ITV’s online head says more needs to promote the broadcast tech sector

Faz aftab cropped

ITV’s online commercial director Faz Aftab has urged companies in the broadcast technology sector to launch internal support networks and reach out to schools to educate girls about technology jobs.

Speaking at an event last week organized by Rise, the gender diversity organisation, Aftab talked with the group’s chair Sadie Groom about support networks that elevate women, and ways the industry can increase its pipeline of female talent.

The broadcast technology industry remains largely male, especially in senior management roles. A Rise report carried out last year revealed fewer than 2% of the CEOs in the sector were female.

According to Aftab, a mother of three young girls, creating a diverse pipeline of tech talent in the broadcast industry needs to start at a grass roots level. “There’s just not enough exposure in schools,” she noted.
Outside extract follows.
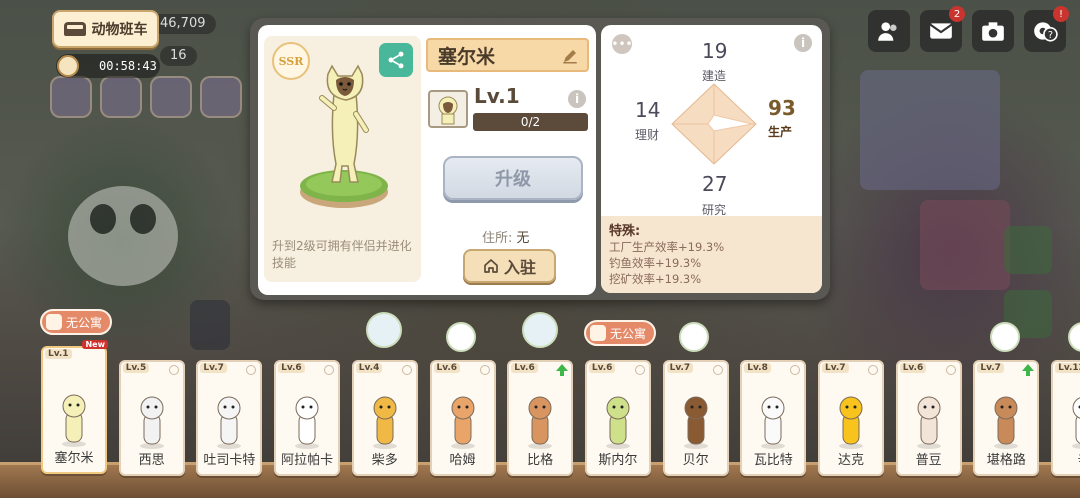 Image resolution: width=1080 pixels, height=498 pixels. I want to click on animal-card: Lv.7 堪格路, so click(1006, 418).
To address this, she volunteers at ’Inspiring the Future’, which connects schools and colleges with role models doing interesting and fulfilling jobs.

“A lot of women who pursue a career in tech have just fallen into it – but we need to let others know that it exists.”
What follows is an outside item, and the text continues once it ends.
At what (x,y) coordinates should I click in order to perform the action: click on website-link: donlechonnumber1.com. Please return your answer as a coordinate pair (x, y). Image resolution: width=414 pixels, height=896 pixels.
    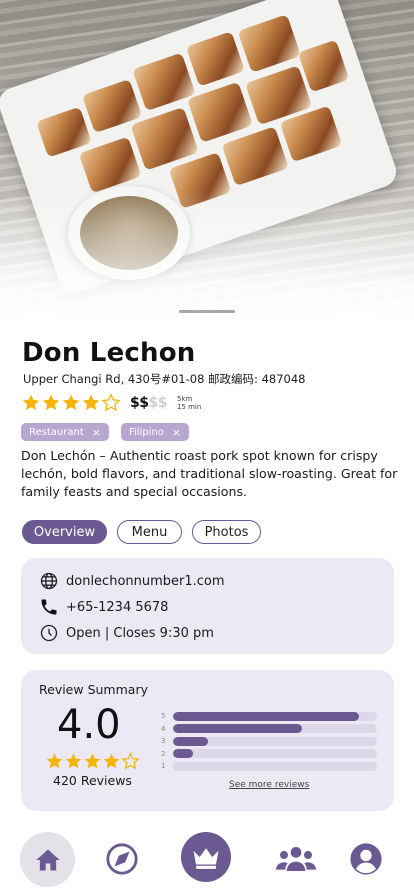
    Looking at the image, I should click on (146, 582).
“There’s this big economy called digital and these subjects need to be studied. A lot of women who pursue a career in tech have just fallen into it – but we need to let others know that it exists.”

She tells a story about her encounter with a 14-year old girl at a London school who was advised to stick to art and not maths, because her teacher had told her that ‘girls’ brains are not wired for maths’.

“So then I asked her about her phone. And we began to look at some of her favourite social media apps – Snapchat and Instagram – and I asked her what she thought of the interfaces and what could be improved and she came up with all these ideas.

“After she’d finished I said. ‘That’s a job’. It’s graphic design, it’s product design. We have a team of people who work on that at ITV and those skills are in really short supply.”

To support women in tech roles at ITV, 18 months ago Aftab set up an internal network at the broadcaster that enables technology colleagues across the business to connect, mentor and inspire each other.

The group’s mixture of tent pole events and practical workshops has proved so popular that the network has since extended to cover non-tech roles too, and it currently boasts over 450 members.

“We have a returners programme; we’ve run confidence and impact workshops and tent pole events with female CEOs. Other events include sessions on breast cancer awareness and the challenges millennials face,” she said.

Aftab urged other women in the room at the event – which was held at Akamai’s head quarters in Air Street – to launch their own internal support networks.

“It just takes one women in an organisation to set up one group to realise what it is you need to be doing,” she added.

Rise, which relaunched at IBC last year, is open to men and women in non-craft technology roles and marketing roles in the broadcast industry.

Forthcoming events are also planned for NAB in Las Vegas in April and at TV Connect at Olympia in May.

The group, formerly known as Females in Broadcasting, recently launched an Asian network and is also looking to collaborate with similar groups in adjacent sectors and around the world to share ideas and success stories.